HOW TO COMPLETE THIS TASK:
Go through the lines of the material and tally those with the string "each"; reply with the number alone.

RECORDS PROVIDED:
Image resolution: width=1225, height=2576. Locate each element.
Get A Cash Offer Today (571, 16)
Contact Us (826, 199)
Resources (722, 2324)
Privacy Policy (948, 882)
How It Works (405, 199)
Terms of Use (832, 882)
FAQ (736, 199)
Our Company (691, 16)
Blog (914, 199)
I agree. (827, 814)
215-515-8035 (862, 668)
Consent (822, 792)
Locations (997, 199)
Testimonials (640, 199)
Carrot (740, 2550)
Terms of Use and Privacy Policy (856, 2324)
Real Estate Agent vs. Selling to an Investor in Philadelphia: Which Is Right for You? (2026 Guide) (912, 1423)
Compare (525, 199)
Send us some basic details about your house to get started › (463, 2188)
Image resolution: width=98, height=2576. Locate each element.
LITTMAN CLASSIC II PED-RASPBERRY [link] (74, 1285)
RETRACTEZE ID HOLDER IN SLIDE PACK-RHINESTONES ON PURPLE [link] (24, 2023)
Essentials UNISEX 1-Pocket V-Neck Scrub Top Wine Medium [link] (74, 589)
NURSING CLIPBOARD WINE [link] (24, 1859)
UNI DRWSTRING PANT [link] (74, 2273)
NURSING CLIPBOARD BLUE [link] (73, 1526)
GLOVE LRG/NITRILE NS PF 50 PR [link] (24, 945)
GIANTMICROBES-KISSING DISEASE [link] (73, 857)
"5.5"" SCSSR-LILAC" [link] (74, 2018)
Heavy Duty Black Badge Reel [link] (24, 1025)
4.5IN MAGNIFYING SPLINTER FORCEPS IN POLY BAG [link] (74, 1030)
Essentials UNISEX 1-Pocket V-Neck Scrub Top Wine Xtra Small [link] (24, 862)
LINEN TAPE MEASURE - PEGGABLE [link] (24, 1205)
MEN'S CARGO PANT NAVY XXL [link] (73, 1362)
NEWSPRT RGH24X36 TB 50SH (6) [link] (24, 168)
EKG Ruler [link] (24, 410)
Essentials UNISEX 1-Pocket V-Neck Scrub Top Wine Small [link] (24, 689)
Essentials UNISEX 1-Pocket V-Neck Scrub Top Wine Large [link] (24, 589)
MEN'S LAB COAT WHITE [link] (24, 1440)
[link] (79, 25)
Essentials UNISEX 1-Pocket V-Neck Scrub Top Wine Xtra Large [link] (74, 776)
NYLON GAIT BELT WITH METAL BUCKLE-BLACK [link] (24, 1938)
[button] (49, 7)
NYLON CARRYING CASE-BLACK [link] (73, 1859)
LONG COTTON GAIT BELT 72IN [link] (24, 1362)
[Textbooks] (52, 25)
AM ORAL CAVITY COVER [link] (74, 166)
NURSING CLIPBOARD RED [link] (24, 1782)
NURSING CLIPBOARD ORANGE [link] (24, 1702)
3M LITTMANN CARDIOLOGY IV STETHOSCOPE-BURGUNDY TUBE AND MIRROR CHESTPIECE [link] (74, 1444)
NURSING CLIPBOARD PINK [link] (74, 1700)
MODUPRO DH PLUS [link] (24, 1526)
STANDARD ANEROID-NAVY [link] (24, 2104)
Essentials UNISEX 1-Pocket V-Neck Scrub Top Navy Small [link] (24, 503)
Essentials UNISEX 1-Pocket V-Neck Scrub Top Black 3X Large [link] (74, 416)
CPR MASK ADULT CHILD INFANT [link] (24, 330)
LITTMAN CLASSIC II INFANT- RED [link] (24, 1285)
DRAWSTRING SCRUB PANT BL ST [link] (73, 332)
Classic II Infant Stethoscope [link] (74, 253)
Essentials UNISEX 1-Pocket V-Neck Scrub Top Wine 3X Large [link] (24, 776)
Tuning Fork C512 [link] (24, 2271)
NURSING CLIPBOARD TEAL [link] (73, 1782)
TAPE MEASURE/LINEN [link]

REPLY TO THE EXERCISE:
2